> _To do_
Copy out, word for word and in full, the text below about the documentary "If You Build It" and the school STEM program it inspired.

> _Page extract_

——————————

"If You Build It," a PBS documentary about the innovative work done by Emily Pilloton and Matt Miller at a high school in Bertie County, North Carolina, has inspired an entire program at my school. I know because their work inspired me to do it.
In the movie, Pilloton and Miller lead a group of high school students through a yearlong course on design, teaching them tools, technologies, teamwork, and most importantly - focus on their community.
In the end, students designed and built a community farmer's market, learning architecture, carpentry, construction, mathematics, design, and so many other things it's impossible to list them all.
From the moment I saw the video, I knew I'd found the focus for the new STEM program I was challenged with designing from scratch. Many (most?) STEM programs have kids focus their creative energies on solving some kind of textbook problem or generic activity-based design challenge. Not at my school. Last year, students in every grade level had a capstone experience designed to test what they'd learned about human centered design:
- Fifth graders were tasked with finding a way to help a second grade student at our school who couldn't play street hockey because his hearing aid generated too much feedback when wearing his hearing aid. Their resulting ideas and prototypes involved potential solutions to that specific problem as well as many others that came up as they ideated after empathy interviews.
- Sixth graders sought to make it easier for a staff member, who has Cerebral palsy and travels with a wheelchair and an assist dog, to navigate the school campus. A variety of solutions were identified and created, and ultimately, a team of students presented the school board with their recommendation to install automatic doors, which is currently underway.

——————————

> _Provided material_
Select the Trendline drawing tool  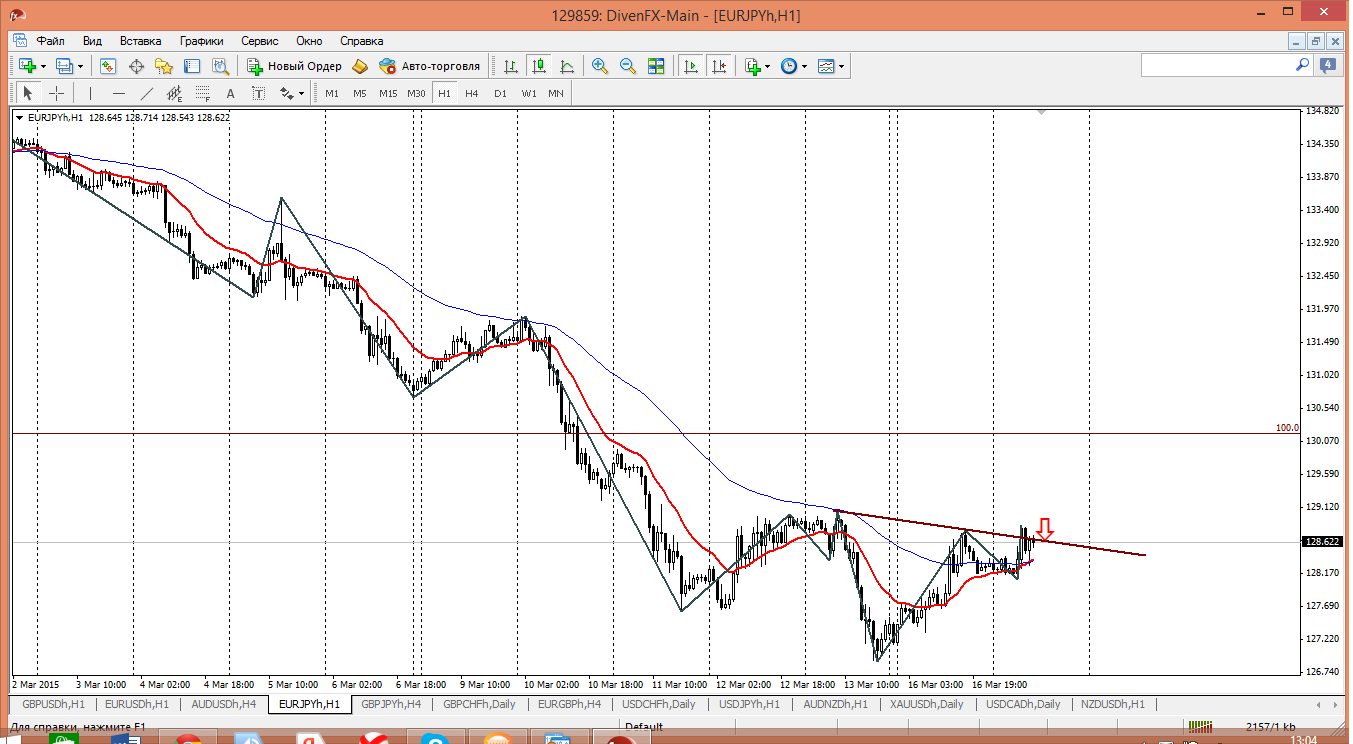tap(147, 93)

——————————

> _Exercise answer_
"If You Build It," a PBS documentary about the innovative work done by Emily Pilloton and Matt Miller at a high school in Bertie County, North Carolina, has inspired an entire program at my school. I know because their work inspired me to do it.
In the movie, Pilloton and Miller lead a group of high school students through a yearlong course on design, teaching them tools, technologies, teamwork, and most importantly - focus on their community.
In the end, students designed and built a community farmer's market, learning architecture, carpentry, construction, mathematics, design, and so many other things it's impossible to list them all.
From the moment I saw the video, I knew I'd found the focus for the new STEM program I was challenged with designing from scratch. Many (most?) STEM programs have kids focus their creative energies on solving some kind of textbook problem or generic activity-based design challenge. Not at my school. Last year, students in every grade level had a capstone experience designed to test what they'd learned about human centered design:
- Fifth graders were tasked with finding a way to help a second grade student at our school who couldn't play street hockey because his hearing aid generated too much feedback when wearing his hearing aid. Their resulting ideas and prototypes involved potential solutions to that specific problem as well as many others that came up as they ideated after empathy interviews.
- Sixth graders sought to make it easier for a staff member, who has Cerebral palsy and travels with a wheelchair and an assist dog, to navigate the school campus. A variety of solutions were identified and created, and ultimately, a team of students presented the school board with their recommendation to install automatic doors, which is currently underway.